Acte de vente d’un immeuble frappé par un arrêté d’insalubrité remédiable
En cas de mutations successives d’un immeuble frappé d’un arrêté d’insalubrité remédiable, ce dernier est opposable à celui qui était propriétaire de l’immeuble au jour de son prononcé.
Cass. 3e civ., 22 sept. 2016, no 15-19672, FS–PB
1. L’affaire soumise à la chambre civile de la Cour de cassation révèle une nouvelle fois toute son importance en matière d’arrêté d’insalubrité. Les faits ayant donné lieu au litige méritent d’être rappelés car ils soulignent la complexité de la décision rendue par la haute instance1. Dans l’affaire annotée, un arrêté d’insalubrité remédiable a été pris par le préfet de la région Île-de-France le 2 mars 2000 concernant l’immeuble sis… M. Christian X a consenti le bail portant sur les locaux litigieux à Madame Edwige Z le 5 juillet 2000 alors qu’il avait acquis le bien par acte authentique en date du 28 avril 2000, soit postérieurement à l’arrêté d’insalubrité remédiable. La locataire assigna le propriétaire du bien immobilier en remboursement des loyers indûment versés pendant le cours de cet arrêté d’insalubrité remédiable2.

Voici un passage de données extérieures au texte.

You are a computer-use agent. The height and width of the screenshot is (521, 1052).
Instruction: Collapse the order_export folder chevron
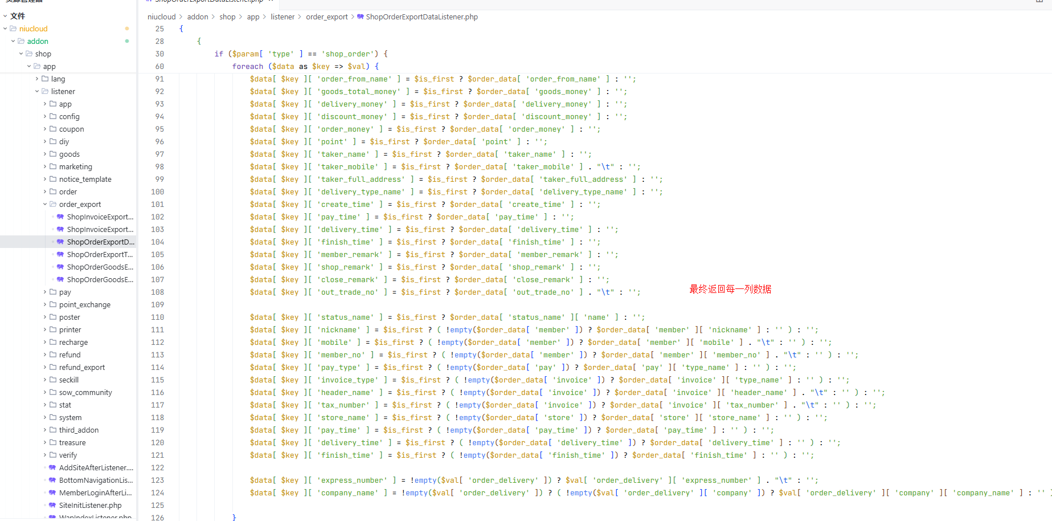coord(45,204)
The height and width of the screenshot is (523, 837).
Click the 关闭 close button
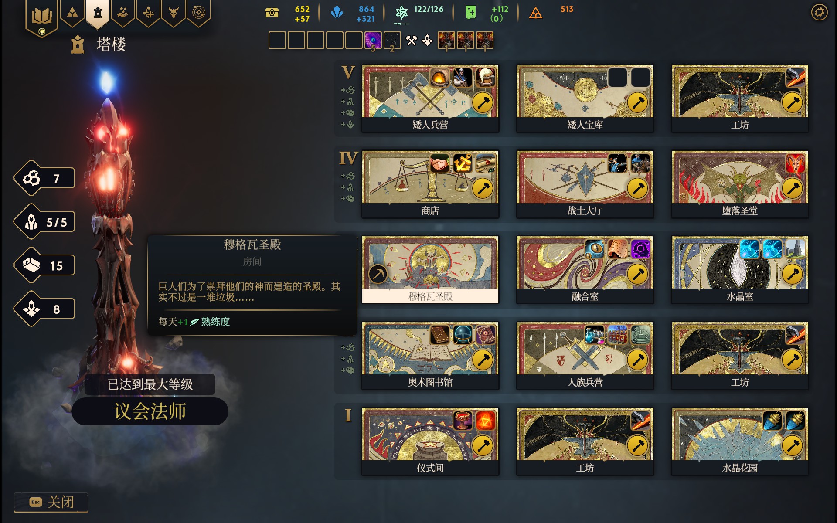[51, 502]
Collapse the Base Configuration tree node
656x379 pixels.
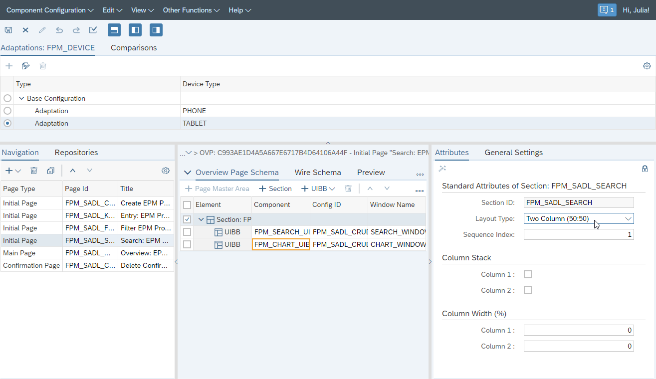tap(21, 98)
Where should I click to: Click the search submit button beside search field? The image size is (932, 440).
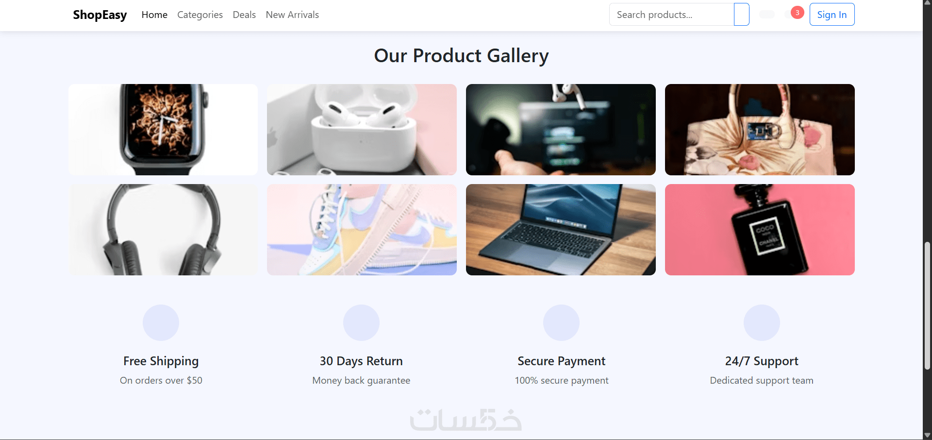click(741, 15)
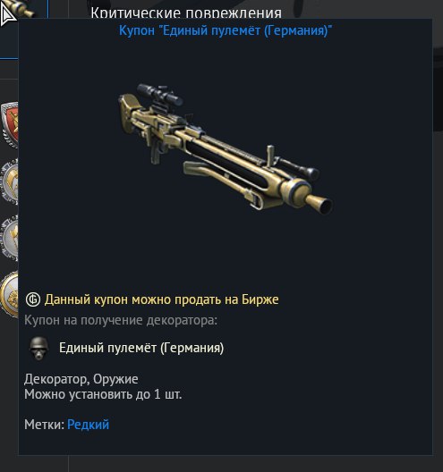Select the German helmet decorator icon
443x472 pixels.
[38, 348]
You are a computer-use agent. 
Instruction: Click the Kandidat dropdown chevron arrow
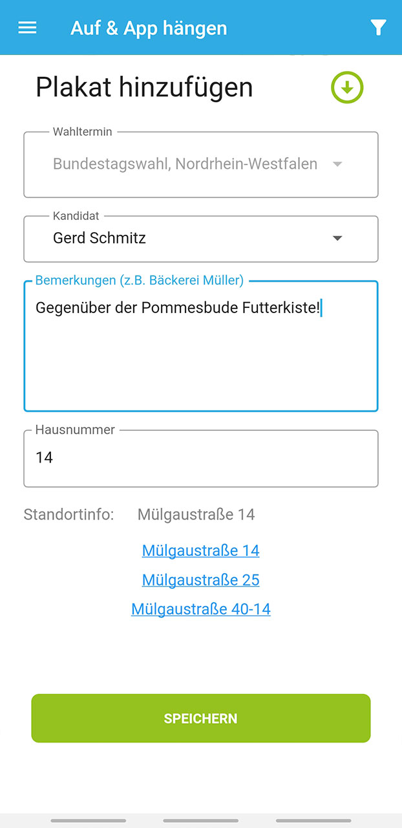(337, 238)
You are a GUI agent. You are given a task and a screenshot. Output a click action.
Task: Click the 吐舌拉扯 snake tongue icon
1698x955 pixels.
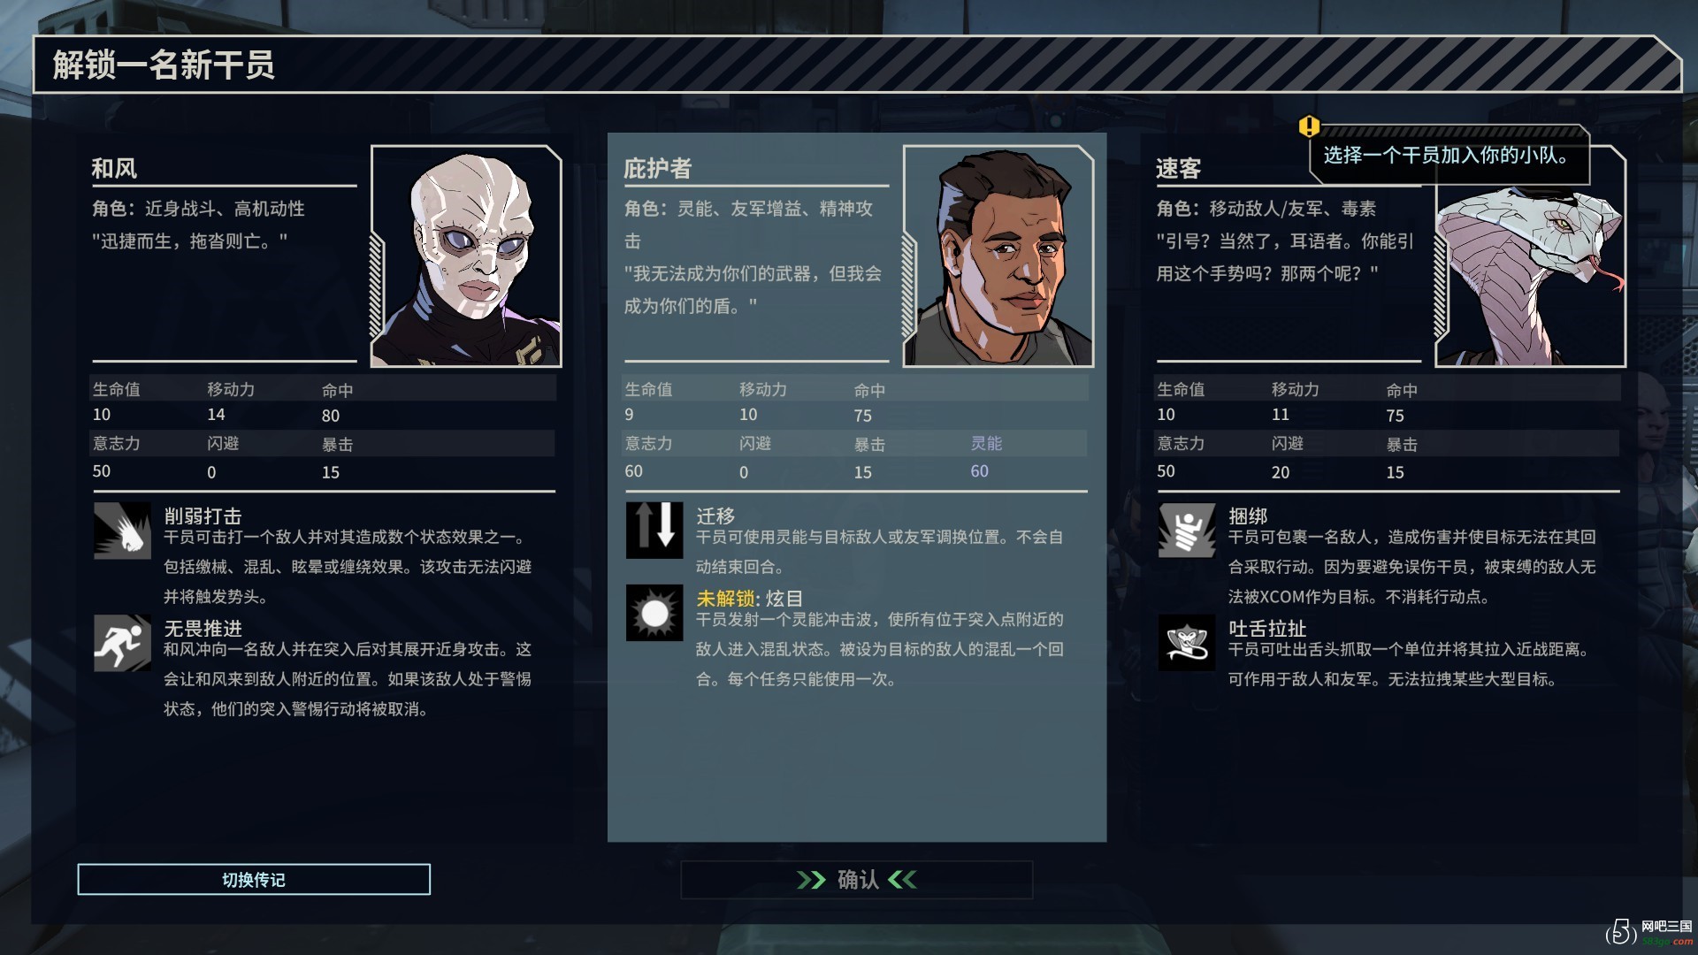(x=1187, y=643)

2. Les juges du fond la déboutent au motif qu’il n’ait pas prouvé que l’arrêté a été notifié à l’acquéreur-bailleur tant et si bien qu’il lui est inopposable. La Cour de cassation casse l’arrêt d’appel au visa de l’article L. 521-2 du Code de la construction et de l’habitation pour défaut de base légale, car il appartenait aux juges de fond de rechercher si l’arrêté avait été notifié au précédent propriétaire de l’immeuble3. Cette décision permet de mettre en exergue l’articulation entre l’arrêté d’insalubrité remédiable et le droit commun de la vente d’immeuble (I). La recherche des dysfonctionnements de la notification de l’arrêté d’insalubrité remédiable permettra d’identifier les éventuelles fautes imputables aux différents intervenants à l’acte de vente (II).
I – Vente d’un immeuble dans le cadre des dispositions législatives de l’habitat insalubre
3. Même si cette question de la notification d’un arrêté d’insalubrité remédiable semble relativement bien encadrée par les textes (A), pour autant le débat reste ouvert et la controverse n’a donc pas été tranchée en ce qui concerne la notification aux propriétaires successifs n’est pas nécessaire (B).

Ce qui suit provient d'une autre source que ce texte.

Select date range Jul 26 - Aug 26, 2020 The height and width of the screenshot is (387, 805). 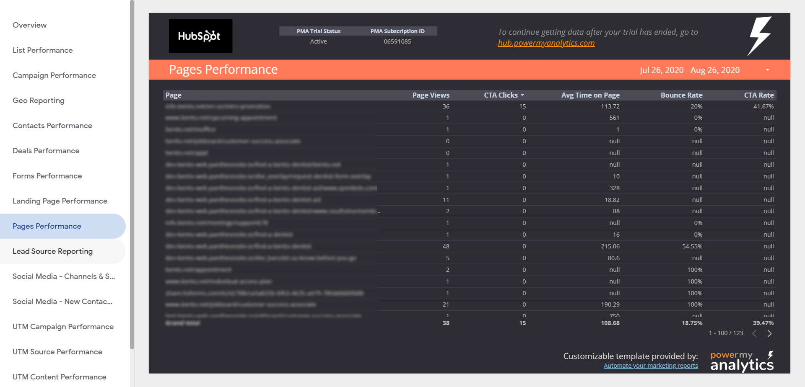689,70
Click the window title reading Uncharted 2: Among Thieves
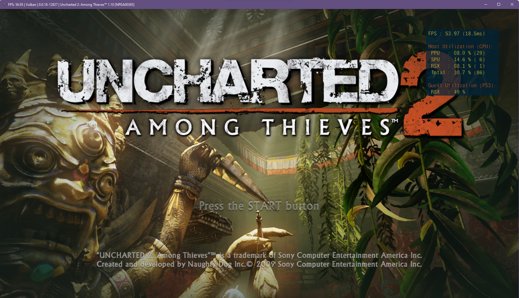This screenshot has width=519, height=298. point(83,5)
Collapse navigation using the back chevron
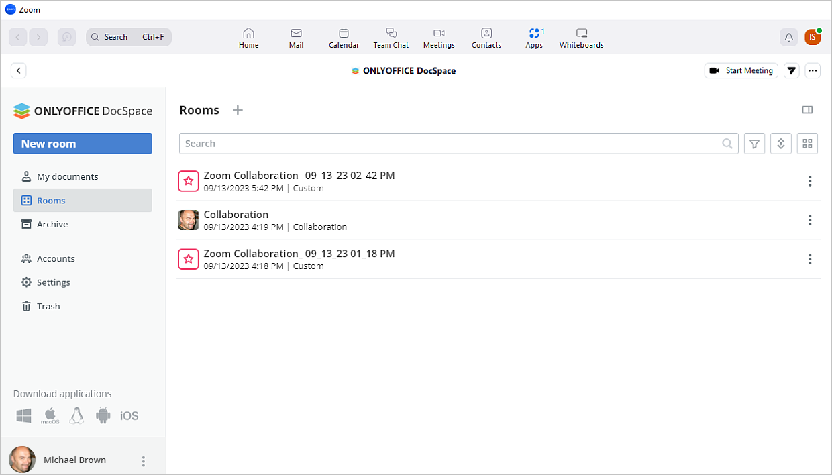 tap(18, 70)
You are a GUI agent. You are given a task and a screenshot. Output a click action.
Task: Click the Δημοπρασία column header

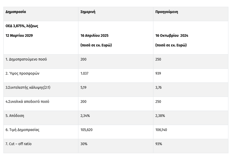pos(16,12)
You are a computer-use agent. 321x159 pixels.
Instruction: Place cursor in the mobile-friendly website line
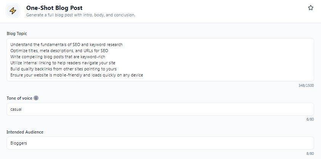coord(77,75)
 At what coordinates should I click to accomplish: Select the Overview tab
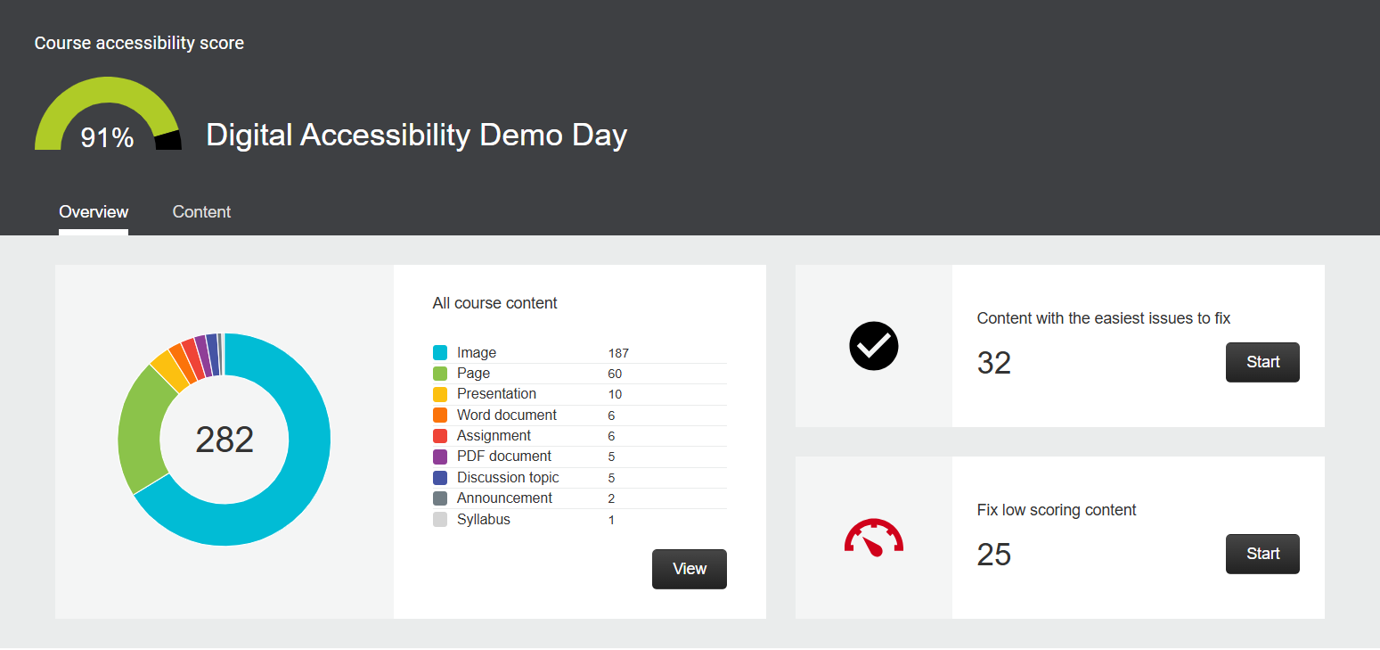[x=94, y=212]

A – La notion d’arrêté d’insalubrité remédiable
4. D’aucuns soutiennent avec vigueur sur les opérations de traitement de l’habitat insalubre remédiable ou dangereux et opérations de restauration regroupent les opérations de traitement de l’habitat insalubre remédiable ou dangereux prévues aux articles R. 523-1 et suivants du Code de la construction et de l’habitation4. La lecture des textes issus des différentes réformes5 montre que ces opérations comprennent les immeubles faisant l’objet d’un arrêté d’insalubrité remédiable prévu au II de l’article L. 1331-28 du Code de la santé publique, d’un arrêté de péril ordinaire en application de l’article L. 511-2 du Code de la construction et de l’habitation6. De plus, conformément à l’ordonnance n° 2007-42 du 11 janvier 2007 en matière de publicité foncière, toutes les mesures prescrites par un arrêté d’insalubrité remédiable peuvent faire l’objet d’une exécution d’office7.

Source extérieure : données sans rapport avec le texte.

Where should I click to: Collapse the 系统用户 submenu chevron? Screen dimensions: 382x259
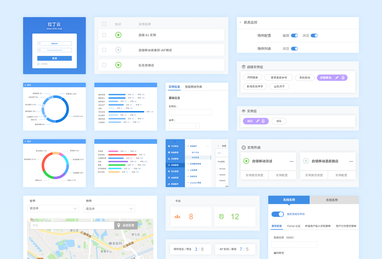point(208,146)
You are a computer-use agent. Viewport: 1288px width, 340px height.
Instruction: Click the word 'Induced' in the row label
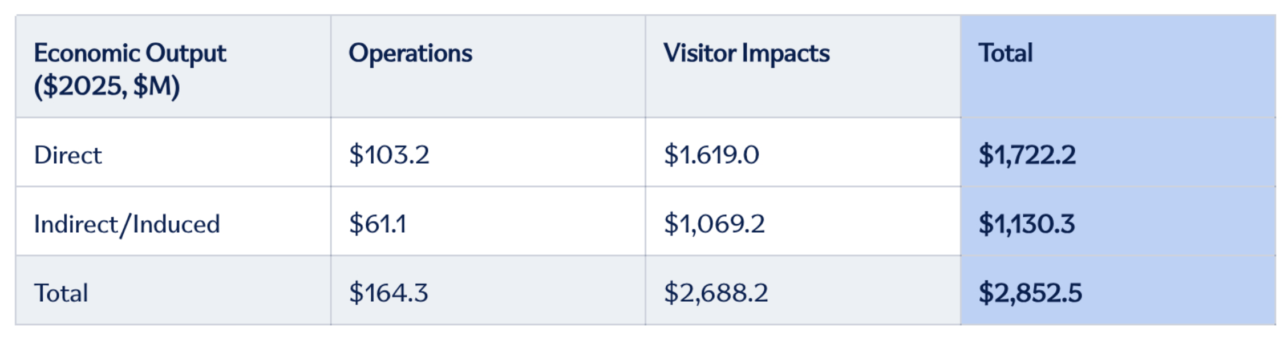coord(176,224)
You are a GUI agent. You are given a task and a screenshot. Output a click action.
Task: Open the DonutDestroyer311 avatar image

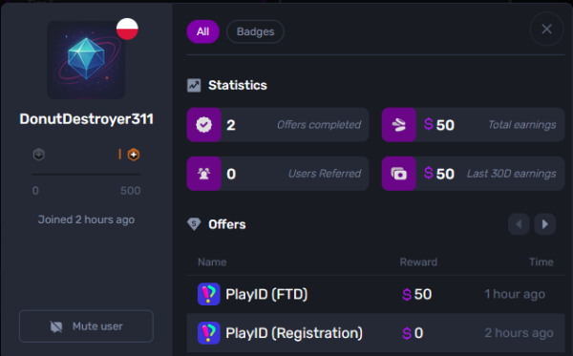coord(86,60)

5. Dans le droit-fil des principes énoncés ci-dessus, la loi n° 2014-366 du 24 mars 2014 pour l’accès au logement et un urbanisme rénové a souhaité renforcer la lutte contre l’habitat indigne en incitant les propriétaires à réaliser les travaux prescrits notamment par arrêté d’insalubrité remédiable8. Au cas d’espèce, la haute juridiction judiciaire précise seulement que l’arrêté d’insalubrité remédiable a été pris par le préfet à l’encontre du propriétaire de l’immeuble loué à un locataire.
B – La notification de l’arrêté d’insalubrité remédiable aux propriétaires successifs
6. Certains feront observer, non sans raison que « la Cour nous indique en creux que la notification aux propriétaires successifs n’est pas nécessaire »9. En toute rigueur, l’arrêté d’insalubrité remédiable est opposable aux propriétaires successifs de l’immeuble dès lors qu’il a été notifié à celui qui est propriétaire au jour de son prononcé10. Si la réalité et les causes de l’insalubrité doivent être parfaitement décrites11, pour autant, les textes restent ambigus sur la notification de l’arrêté d’insalubrité remédiable. Certes, la fonction opératoire de la publication est de transmettre les obligations en cas de mutation, mais elle assure également une solidarité entre les propriétaires successifs.
7. À cet égard, une question mérite d’être signalée tant elle illustre la problématique liée à notification de l’arrêté d’insalubrité remédiable. On évoque souvent cette procédure en précisant que « Le préfet en informe le propriétaire concerné, par lettre recommandée avec avis de réception, qu’une réunion va se tenir avec cette commission »12. Cette formule utilisée n’est pas des plus heureuses en cas de propriétaires successifs parce qu’elle peut semer le doute sur le bon propriétaire à aviser. Il est à souligner que dans le cadre de la lutte contre l’habitat indigne, des amendes administratives sont prononcées par l’autorité administrative chargée de la concurrence et de la consommation, dont le montant ne peut excéder 15 000 € pour une personne physique et 75 000 € pour une personne morale, selon les modalités et la procédure prévues au VIII de l’article L. 141-1 du Code de la consommation13.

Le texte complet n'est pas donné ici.